We need to inspire the next generation of donors; it’s critical to AFP and the future of philanthropy. We’re working with the Case Foundation on the 2011 Millennium Donors Summit, and our Youth in Philanthropy program provides education and awareness to students about the importance of giving and volunteering—engaging in a “hands-on” way.
But there’s another “next” group we have to focus on too: the next generation of fundraisers. They’re as different from earlier generations of fundraisers as Millennial donors are to the Baby Boomers. The mission of engaging young people with the profession is so critical that we added it as a goal in our strategic plan for 2011-2013.
Our collegiate chapters are one of the fastest growing programs here at AFP; it shows there’s significant interest in fundraising among young people today. But an article from Nonprofit World about attracting and recruiting young fundraisers reminded me that we’re facing a whole new set of challenges.

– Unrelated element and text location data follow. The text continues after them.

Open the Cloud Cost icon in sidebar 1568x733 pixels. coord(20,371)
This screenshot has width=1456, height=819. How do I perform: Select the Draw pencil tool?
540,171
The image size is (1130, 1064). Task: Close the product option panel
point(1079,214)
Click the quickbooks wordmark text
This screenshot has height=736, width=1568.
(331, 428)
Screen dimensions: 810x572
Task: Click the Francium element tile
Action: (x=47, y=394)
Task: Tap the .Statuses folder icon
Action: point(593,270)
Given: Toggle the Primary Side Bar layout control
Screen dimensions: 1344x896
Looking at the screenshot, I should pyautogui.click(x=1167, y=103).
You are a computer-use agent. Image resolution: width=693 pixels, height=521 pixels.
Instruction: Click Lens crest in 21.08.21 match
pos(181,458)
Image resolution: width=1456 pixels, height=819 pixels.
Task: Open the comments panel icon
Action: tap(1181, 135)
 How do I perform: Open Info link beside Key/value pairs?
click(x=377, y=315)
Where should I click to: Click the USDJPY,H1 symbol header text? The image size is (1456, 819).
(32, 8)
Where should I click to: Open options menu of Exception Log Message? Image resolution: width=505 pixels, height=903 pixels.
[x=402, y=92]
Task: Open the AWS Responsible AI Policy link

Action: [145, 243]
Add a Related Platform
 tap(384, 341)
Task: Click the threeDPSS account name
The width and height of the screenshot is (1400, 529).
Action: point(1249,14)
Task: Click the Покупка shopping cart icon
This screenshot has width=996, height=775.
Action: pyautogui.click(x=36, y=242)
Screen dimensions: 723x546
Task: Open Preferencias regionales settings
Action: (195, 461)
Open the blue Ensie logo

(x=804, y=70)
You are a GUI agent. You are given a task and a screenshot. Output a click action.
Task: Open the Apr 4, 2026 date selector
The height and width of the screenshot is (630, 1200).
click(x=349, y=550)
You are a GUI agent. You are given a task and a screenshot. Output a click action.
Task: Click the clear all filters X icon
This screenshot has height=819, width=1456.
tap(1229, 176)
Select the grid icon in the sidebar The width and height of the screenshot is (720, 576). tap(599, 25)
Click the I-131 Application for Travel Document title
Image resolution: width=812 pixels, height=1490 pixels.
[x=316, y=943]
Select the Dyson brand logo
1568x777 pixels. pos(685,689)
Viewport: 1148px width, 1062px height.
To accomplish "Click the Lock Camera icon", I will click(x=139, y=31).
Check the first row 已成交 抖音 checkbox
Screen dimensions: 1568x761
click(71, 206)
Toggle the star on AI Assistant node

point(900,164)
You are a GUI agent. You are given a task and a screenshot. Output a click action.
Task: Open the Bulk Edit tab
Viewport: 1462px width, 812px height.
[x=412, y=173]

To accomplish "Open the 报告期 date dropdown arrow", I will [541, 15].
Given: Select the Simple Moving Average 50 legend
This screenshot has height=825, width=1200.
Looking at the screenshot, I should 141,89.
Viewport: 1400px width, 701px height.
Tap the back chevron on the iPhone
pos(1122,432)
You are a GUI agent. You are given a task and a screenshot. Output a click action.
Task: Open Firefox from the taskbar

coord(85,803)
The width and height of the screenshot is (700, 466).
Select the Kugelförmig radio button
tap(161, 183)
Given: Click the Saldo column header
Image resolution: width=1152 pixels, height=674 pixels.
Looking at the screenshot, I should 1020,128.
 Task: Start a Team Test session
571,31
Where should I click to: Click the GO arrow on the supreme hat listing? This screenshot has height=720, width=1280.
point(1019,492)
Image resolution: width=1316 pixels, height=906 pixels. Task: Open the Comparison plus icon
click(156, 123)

These fundraisers are just entering the workforce and seeking meaningful jobs that match their life-expectations: work flexibility, employee-centered facilities and creative communications –ways to engage with their organizations. And while many of us “fell” into fundraising, this generation already has significant education and training in nonprofit management and WANT to become fundraisers.
It’s a good challenge to have, but it’s forcing us to rethink our messages and operations. AFP is looking at new ways to engage the next generation of fundraisers, and I’d be interested in your experiences. What have you found resonates with the next generation? Or if you’re part of it, what’s most important to you when you look at new jobs and opportunities?